* Begin Excerpt provided *

Hydrochemical evaluation of Lower Niger Drainage Area, southeastern Nigeria

  • C. M. OkoloEmail author
  • B. E. B. Akudinobi
  • I. I. Obiadi
  • E. N. Onuigbo
  • P. N. Obasi
Open Access
Original Article
  • 415 Downloads

Abstract

Hydrochemical evaluation of parts of Lower Niger Drainage Area was studied. The distribution and concentration of the major ions were assessed. Atomic absorption spectroscopic and spectrophotometric methods were employed in the analyses of chemical species in water, and Piper, Durov and Schoeller diagrams were used in the processing and interpretation of the results. The results of the hydrochemical analysis show the generalized ionic sequence in the study area as K+ > Ca2+> Na+ > Mg2+ and Mg2+ > Ca2+ > Na+ > K+ in wet season and Cl > SO42− > HCO3 > NO3 in dry season, respectively. Two major water types predominate: Ca–Mg–HCO3 (17.1%) and Na–K–Cl–SO4 (82.9%). The dominant hydrochemical facies observed include Cl–SO4 and Ca–Mg–HCO3, while Cl–HCO3–NO3 occurs to a lesser degree. The various facies present depict mixing of water from different sources, weathering of carbonates and silicates and ion exchange processes leading to increased concentration of calcium and magnesium ions in relation to sodium and potassium ions. The presence of calcium, chloride and sulphate species indicates the existence of inverse ion exchange. The water in the study area shows variation in the concentration of ionic species with seasons, while the water type is not season dependent.

Keywords

Water quality Water type Hydrochemical analysis Nigeria 

Introduction

The Lower Niger Drainage Area is endowed with many surface water bodies including Rivers Anambra, Idemili, Nkisi and Nwangene with other minor streams and groundwater. These surface water and groundwater sources serve variable useful socio-economic purposes to urban, semi-urban and rural population along their courses.

Hydrochemical processes of groundwater vary spatially and temporally, depending on geology and chemical characterization of the aquifer (Lakshamanan et al. 2003; Batayneh et al. 2014; Ravnborg 2016). Natural geochemical processes including dissolution of minerals, ion exchange, precipitation, oxidation and reduction are the predominant factors that contribute to fluvial hydrochemistry, while anthropogenic activities (industrial and agricultural) impose supplementary effects (Batayneh et al. 2014; Aghazadel et al. 2016; Barzegar 2016). These chemical processes alter the ionic constituents and may change the pH of water (Elango et al. 2003; Jalali 2008).

* End Excerpt provided *
* Begin Data excerpts *

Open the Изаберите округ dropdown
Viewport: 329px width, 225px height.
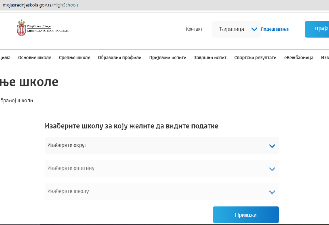point(162,146)
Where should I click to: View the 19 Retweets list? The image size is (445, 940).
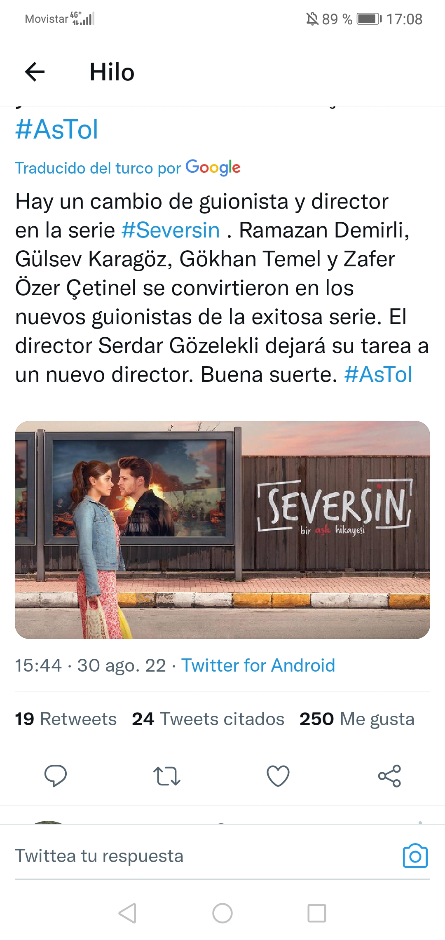(66, 719)
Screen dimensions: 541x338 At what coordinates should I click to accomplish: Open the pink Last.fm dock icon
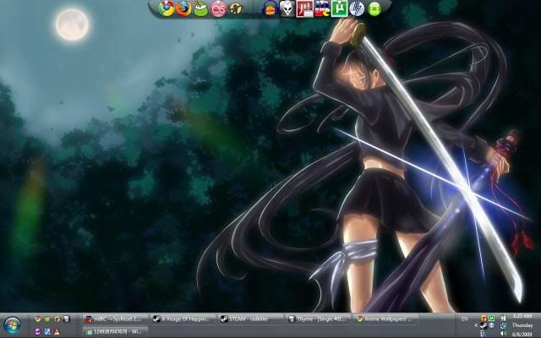point(218,9)
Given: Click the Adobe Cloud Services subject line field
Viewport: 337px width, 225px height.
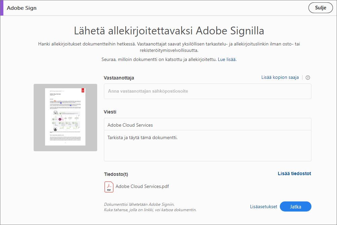Looking at the screenshot, I should [x=208, y=125].
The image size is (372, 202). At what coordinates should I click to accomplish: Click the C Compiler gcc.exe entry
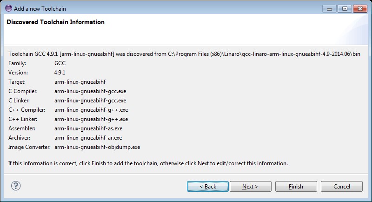pyautogui.click(x=90, y=91)
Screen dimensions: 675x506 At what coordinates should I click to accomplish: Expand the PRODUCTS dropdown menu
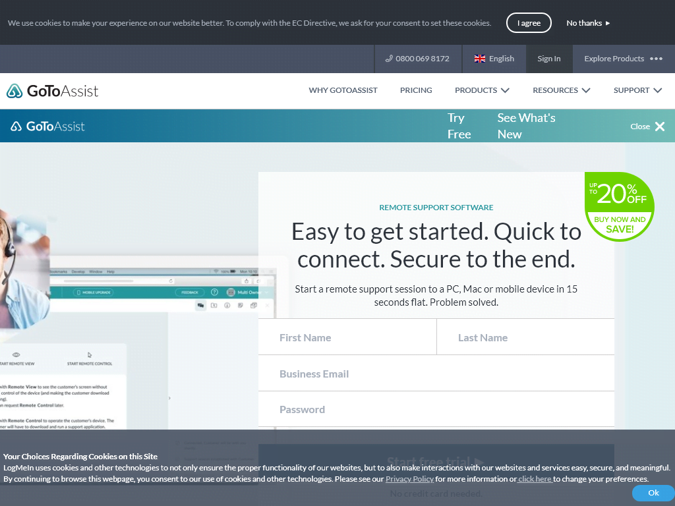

* End Data excerpts *

Set problem
Reproduce the stretch of the Lower Niger hydrochemistry excerpt above from "Hydrochemical processes of" through "2003; Jalali 2008).", keeping every word and mark unchanged.

Solution below
Hydrochemical processes of groundwater vary spatially and temporally, depending on geology and chemical characterization of the aquifer (Lakshamanan et al. 2003; Batayneh et al. 2014; Ravnborg 2016). Natural geochemical processes including dissolution of minerals, ion exchange, precipitation, oxidation and reduction are the predominant factors that contribute to fluvial hydrochemistry, while anthropogenic activities (industrial and agricultural) impose supplementary effects (Batayneh et al. 2014; Aghazadel et al. 2016; Barzegar 2016). These chemical processes alter the ionic constituents and may change the pH of water (Elango et al. 2003; Jalali 2008).